# [INFORMATION PROVIDED]
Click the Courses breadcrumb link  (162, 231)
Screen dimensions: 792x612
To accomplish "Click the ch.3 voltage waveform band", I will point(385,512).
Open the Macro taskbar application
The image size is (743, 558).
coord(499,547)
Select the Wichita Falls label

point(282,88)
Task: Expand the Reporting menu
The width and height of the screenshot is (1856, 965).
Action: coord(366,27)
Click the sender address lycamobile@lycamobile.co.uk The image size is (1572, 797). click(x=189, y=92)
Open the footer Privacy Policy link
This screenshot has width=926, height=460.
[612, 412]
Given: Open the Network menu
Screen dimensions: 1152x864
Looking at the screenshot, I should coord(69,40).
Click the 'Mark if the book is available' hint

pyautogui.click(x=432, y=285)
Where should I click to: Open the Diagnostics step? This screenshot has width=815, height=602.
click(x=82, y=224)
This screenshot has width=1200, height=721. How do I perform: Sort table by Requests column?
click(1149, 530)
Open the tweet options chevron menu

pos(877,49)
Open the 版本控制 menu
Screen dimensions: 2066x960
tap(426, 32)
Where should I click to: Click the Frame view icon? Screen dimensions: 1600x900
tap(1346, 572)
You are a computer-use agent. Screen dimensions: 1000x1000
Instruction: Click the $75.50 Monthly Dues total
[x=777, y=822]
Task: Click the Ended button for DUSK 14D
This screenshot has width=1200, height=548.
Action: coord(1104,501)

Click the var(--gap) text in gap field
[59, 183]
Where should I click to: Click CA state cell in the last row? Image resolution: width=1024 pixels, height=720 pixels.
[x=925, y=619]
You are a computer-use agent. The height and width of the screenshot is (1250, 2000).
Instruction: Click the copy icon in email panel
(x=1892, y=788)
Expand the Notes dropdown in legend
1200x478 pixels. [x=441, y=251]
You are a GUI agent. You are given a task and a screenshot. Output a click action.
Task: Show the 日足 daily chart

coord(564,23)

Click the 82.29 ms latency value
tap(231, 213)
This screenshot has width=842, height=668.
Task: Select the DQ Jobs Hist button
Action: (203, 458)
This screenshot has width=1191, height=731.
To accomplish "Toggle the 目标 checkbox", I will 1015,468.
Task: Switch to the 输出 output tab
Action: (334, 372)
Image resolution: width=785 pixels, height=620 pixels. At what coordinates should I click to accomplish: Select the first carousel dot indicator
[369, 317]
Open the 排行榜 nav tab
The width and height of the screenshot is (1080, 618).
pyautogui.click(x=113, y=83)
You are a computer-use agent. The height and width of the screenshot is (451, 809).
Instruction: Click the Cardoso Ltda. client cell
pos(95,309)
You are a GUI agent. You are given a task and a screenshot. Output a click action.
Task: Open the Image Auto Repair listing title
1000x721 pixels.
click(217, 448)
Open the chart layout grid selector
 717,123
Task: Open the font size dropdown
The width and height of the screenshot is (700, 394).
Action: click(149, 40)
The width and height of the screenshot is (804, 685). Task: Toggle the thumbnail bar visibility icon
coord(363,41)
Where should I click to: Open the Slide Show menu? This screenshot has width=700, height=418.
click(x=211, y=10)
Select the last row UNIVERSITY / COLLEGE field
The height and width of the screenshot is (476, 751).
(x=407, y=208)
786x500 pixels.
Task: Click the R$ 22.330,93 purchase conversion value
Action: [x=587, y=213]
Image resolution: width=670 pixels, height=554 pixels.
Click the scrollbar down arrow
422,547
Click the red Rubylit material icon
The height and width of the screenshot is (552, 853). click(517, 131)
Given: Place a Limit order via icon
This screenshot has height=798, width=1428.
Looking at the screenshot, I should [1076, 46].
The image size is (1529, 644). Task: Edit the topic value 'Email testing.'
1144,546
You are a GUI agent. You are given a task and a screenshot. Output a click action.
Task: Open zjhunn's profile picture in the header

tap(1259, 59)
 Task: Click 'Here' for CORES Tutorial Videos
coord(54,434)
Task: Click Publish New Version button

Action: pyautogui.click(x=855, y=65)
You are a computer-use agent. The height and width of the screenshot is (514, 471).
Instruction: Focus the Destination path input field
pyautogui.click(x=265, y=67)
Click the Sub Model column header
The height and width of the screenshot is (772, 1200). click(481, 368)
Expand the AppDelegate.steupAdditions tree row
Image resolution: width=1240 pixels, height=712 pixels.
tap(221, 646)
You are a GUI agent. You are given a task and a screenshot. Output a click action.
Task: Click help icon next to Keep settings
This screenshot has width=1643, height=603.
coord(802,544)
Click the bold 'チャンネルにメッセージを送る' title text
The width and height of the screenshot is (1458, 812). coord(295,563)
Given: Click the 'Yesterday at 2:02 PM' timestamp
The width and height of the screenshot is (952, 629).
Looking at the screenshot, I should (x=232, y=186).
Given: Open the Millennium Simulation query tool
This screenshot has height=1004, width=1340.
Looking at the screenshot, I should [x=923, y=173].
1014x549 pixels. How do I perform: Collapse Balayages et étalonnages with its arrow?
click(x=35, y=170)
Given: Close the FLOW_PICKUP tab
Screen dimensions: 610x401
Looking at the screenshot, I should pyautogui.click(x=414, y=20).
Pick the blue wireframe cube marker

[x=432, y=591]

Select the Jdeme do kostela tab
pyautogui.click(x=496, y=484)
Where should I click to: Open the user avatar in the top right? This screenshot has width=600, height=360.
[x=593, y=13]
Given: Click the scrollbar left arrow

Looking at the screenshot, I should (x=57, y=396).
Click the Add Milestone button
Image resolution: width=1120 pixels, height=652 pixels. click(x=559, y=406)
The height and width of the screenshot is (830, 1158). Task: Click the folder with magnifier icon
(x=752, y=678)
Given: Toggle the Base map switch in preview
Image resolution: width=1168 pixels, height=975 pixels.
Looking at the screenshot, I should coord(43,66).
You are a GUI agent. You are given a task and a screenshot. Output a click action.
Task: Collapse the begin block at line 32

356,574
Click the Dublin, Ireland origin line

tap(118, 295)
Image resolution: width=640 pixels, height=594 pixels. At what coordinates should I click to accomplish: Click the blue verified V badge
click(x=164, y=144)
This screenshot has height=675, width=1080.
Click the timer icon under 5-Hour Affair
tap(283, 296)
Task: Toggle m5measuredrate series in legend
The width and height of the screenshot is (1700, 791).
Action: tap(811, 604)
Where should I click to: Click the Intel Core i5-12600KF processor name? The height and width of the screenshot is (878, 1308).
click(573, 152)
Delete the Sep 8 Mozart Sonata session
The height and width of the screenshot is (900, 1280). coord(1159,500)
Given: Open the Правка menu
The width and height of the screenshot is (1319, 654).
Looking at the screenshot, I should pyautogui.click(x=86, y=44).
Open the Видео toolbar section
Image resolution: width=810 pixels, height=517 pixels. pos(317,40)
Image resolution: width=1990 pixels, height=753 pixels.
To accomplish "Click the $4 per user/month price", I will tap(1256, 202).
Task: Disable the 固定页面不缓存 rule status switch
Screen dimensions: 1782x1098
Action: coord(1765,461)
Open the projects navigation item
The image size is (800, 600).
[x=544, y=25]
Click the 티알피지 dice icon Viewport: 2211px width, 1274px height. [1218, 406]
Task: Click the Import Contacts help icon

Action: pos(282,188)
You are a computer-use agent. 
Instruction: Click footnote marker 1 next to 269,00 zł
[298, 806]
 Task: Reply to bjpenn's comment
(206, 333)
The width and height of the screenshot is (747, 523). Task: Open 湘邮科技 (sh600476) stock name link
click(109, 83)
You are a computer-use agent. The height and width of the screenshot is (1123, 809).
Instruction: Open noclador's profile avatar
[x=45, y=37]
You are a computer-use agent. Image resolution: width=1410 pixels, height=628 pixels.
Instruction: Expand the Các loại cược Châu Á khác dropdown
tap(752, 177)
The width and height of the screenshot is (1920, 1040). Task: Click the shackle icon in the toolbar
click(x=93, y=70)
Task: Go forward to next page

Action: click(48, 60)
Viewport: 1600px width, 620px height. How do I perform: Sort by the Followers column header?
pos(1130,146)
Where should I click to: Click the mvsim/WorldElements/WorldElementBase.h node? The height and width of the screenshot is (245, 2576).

# [TASK INSTRUCTIONS]
Repeat, exactly as they stand, the line that contains "Task: Go forward to next page" and all the lines after it in the data above.

# [WORKED SOLUTION]
Task: Go forward to next page

Action: click(48, 60)
Viewport: 1600px width, 620px height. How do I perform: Sort by the Followers column header?
pos(1130,146)
Where should I click to: Click the mvsim/WorldElements/WorldElementBase.h node? The height and width of the screenshot is (245, 2576).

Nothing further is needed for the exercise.